Figure 2. Marshall Test and Stability and Flow Digital Indicator
2.3. Experimental Investigation

The Marshall Stability test was carried out using marshall test and stability flow indicator as shown in Figure 2, on four samples each, containing 3% and 5% ceramic waste and the other containing 3% and 5% lime as filler in the mix design. The stability (kN), unit weight (gm/cc), percentage of air voids present in the sample, flow value measured in mm, percentage of voids filled with bitumen (VFB) and voids in mineral aggregate (VMA) were evaluated on each sample. Results of all the parameters for both ceramic wastes and lime having 3% and 5% filler content in the sample are mentioned as in Table 2 & Table 3.

Table 2. Parameter Obtained for mix (Ceramic Wastes)

The Table 2 & Table 3 shows the effect of the ceramic waste as a filler and the conventional filler effect on various parameters such as Stability, Flow Value, Air Voids, Voids in Mineral Aggregates, Voids Filled with Bitumen and unit weight at different binder content.

[GIVEN TASK]
In the Marshall test passage, please name the two filler materials used in the mix design.

[INFORMATION SUPPLIED]
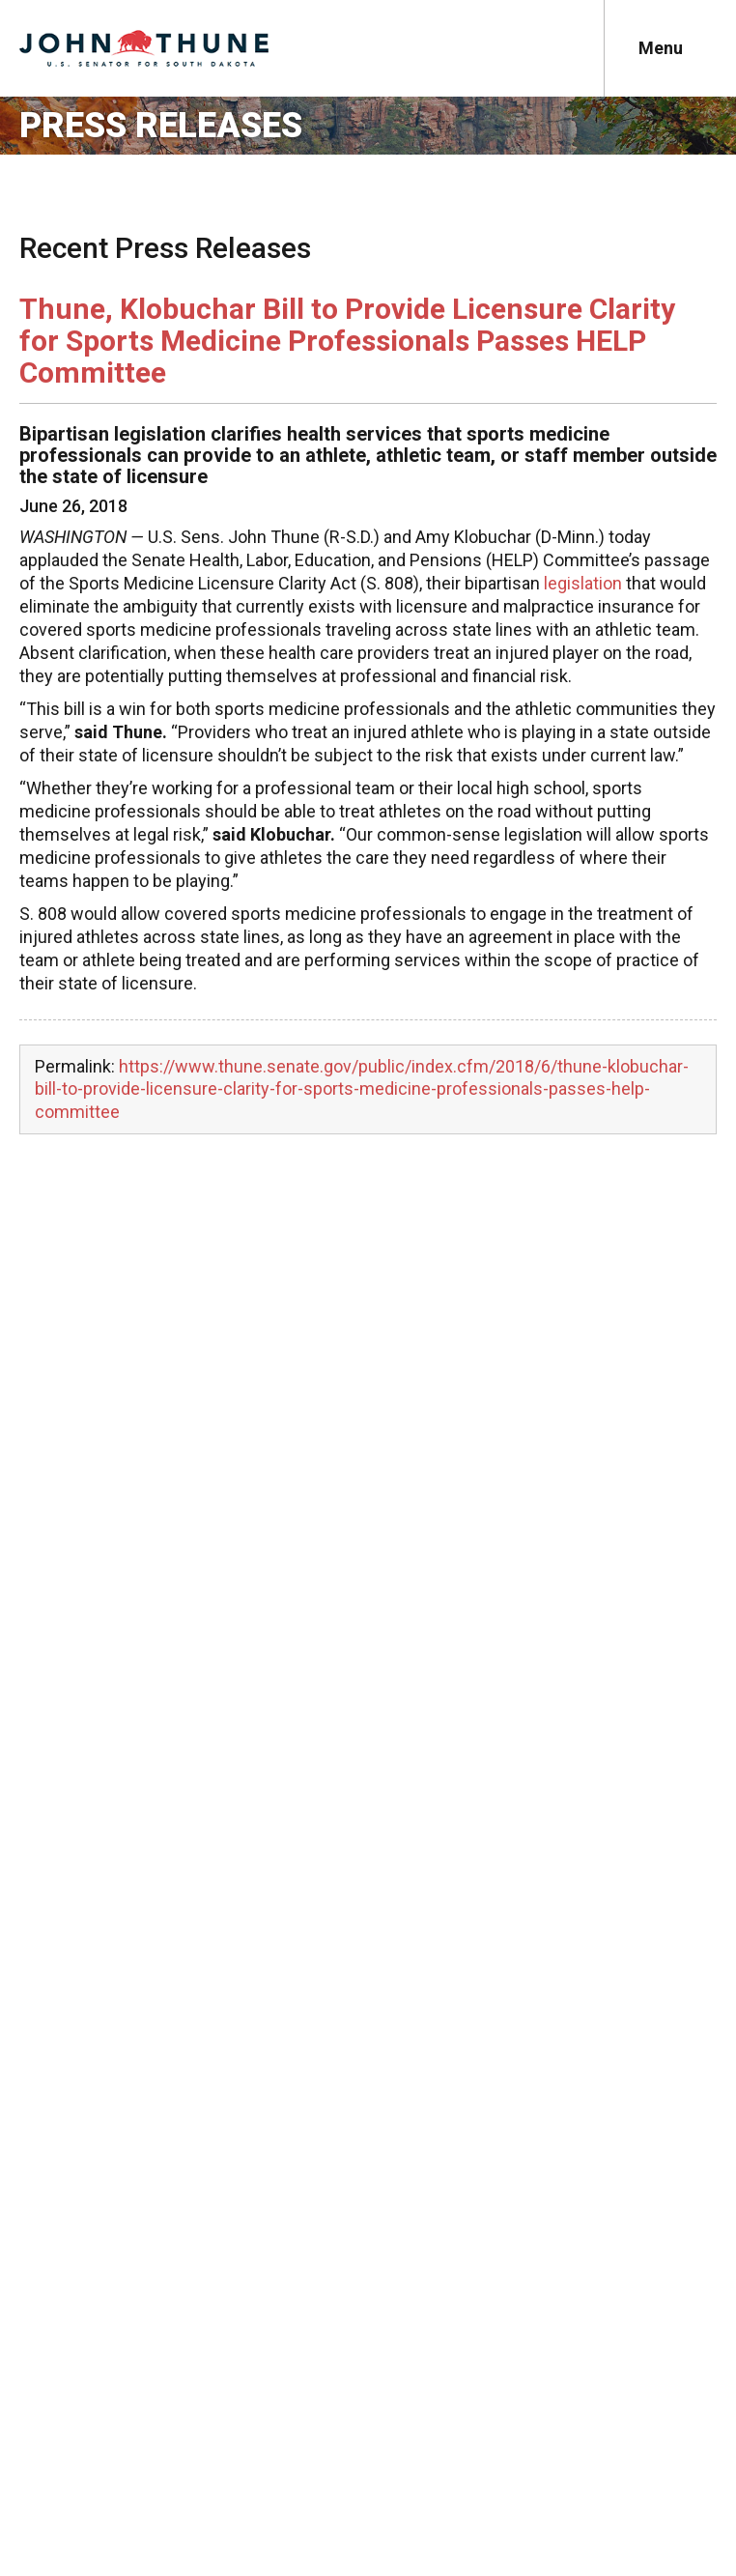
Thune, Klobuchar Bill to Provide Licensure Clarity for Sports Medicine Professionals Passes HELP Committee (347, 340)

[EXERCISE OUTPUT]
Ceramic waste and lime.